• Exercise inputs:
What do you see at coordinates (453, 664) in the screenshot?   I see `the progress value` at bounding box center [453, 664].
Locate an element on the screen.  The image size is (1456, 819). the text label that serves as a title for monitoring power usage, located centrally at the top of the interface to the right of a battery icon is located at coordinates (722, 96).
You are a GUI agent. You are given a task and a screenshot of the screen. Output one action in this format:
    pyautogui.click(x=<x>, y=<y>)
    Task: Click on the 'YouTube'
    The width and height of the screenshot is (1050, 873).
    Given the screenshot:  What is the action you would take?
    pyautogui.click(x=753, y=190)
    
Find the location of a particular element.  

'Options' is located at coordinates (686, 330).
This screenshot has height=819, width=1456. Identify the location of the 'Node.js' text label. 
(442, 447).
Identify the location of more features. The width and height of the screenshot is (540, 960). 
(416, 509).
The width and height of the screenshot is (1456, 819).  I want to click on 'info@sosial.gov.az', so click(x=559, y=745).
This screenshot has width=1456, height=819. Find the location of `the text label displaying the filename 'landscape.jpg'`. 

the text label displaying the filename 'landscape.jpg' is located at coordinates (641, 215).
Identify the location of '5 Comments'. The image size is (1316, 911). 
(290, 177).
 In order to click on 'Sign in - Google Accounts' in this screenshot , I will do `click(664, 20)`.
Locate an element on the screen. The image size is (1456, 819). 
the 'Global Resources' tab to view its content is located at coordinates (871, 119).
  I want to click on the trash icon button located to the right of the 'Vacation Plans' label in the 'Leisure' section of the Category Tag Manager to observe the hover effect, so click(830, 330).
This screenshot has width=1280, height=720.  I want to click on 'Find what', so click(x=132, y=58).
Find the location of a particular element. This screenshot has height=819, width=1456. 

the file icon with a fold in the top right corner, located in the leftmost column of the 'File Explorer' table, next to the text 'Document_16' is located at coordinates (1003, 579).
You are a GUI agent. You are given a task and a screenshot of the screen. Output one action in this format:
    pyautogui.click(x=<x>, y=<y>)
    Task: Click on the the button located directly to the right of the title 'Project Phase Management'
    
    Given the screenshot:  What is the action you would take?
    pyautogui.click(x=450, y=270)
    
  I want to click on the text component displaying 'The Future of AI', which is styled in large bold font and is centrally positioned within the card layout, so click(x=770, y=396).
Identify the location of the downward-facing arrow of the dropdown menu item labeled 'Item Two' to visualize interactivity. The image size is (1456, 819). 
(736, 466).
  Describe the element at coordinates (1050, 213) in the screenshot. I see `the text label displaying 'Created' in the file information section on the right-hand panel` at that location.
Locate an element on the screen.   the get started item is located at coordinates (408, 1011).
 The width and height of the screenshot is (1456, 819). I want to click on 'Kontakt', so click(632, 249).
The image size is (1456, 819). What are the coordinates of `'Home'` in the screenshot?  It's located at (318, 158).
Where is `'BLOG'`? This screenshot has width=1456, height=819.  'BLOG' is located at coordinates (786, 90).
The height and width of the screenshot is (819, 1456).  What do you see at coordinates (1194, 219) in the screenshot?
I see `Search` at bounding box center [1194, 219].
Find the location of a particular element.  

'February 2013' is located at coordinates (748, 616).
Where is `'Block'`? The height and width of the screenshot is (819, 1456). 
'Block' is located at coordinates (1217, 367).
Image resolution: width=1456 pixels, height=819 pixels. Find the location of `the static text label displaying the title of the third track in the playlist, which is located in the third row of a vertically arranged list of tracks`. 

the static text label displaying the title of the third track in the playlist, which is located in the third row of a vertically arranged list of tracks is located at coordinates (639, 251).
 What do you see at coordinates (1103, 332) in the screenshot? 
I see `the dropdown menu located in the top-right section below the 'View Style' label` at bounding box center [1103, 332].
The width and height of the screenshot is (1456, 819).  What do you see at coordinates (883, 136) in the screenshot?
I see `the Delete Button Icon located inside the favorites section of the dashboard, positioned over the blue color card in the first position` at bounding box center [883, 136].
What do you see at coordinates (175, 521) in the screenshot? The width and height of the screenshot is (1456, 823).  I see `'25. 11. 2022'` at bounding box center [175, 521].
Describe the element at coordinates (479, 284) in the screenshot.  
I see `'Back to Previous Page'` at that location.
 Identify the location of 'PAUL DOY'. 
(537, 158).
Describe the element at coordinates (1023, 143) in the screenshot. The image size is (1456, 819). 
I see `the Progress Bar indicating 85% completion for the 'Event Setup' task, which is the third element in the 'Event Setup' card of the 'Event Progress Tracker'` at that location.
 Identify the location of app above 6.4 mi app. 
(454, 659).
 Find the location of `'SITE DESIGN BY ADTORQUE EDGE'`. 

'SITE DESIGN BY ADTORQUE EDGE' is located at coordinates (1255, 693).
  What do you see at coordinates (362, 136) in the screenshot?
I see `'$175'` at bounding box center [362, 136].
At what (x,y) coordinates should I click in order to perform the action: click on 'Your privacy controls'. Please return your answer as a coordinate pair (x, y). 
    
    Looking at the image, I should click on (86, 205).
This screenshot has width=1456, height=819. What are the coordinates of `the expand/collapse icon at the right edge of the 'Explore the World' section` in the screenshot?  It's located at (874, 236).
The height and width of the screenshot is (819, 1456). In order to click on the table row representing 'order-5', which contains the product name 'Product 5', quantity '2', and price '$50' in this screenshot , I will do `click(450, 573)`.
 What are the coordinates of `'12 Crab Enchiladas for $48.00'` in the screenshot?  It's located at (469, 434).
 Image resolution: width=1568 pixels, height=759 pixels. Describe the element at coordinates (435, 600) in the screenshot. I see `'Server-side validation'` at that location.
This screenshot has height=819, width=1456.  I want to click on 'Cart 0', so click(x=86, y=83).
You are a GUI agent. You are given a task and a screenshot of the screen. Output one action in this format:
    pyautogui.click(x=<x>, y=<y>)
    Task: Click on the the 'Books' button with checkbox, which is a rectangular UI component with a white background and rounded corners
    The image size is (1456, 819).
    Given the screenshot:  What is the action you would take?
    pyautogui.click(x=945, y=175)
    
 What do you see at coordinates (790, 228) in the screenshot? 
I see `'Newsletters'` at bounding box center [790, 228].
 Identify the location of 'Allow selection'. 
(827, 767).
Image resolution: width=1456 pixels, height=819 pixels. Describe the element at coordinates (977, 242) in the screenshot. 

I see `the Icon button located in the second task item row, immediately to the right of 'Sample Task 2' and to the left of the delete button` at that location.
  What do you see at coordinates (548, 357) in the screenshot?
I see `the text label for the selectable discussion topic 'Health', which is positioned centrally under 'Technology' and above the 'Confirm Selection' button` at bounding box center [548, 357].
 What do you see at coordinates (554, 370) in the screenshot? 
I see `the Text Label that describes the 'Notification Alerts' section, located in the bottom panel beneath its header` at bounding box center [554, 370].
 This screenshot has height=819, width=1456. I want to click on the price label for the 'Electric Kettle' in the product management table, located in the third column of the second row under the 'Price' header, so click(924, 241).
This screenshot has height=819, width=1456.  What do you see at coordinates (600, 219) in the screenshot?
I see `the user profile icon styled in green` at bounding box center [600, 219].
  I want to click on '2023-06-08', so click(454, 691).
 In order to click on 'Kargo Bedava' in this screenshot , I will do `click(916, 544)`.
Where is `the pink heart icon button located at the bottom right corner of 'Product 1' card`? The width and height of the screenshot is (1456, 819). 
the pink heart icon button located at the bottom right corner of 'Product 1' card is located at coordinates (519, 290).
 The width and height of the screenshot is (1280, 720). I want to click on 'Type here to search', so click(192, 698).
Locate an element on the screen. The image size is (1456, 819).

• Exercise details:
Identify each line in the data above that contains the string "dropdown", and copy those lines.

• Solution to the problem:
Identify the location of the downward-facing arrow of the dropdown menu item labeled 'Item Two' to visualize interactivity. The image size is (1456, 819). 
I see `the dropdown menu located in the top-right section below the 'View Style' label` at bounding box center [1103, 332].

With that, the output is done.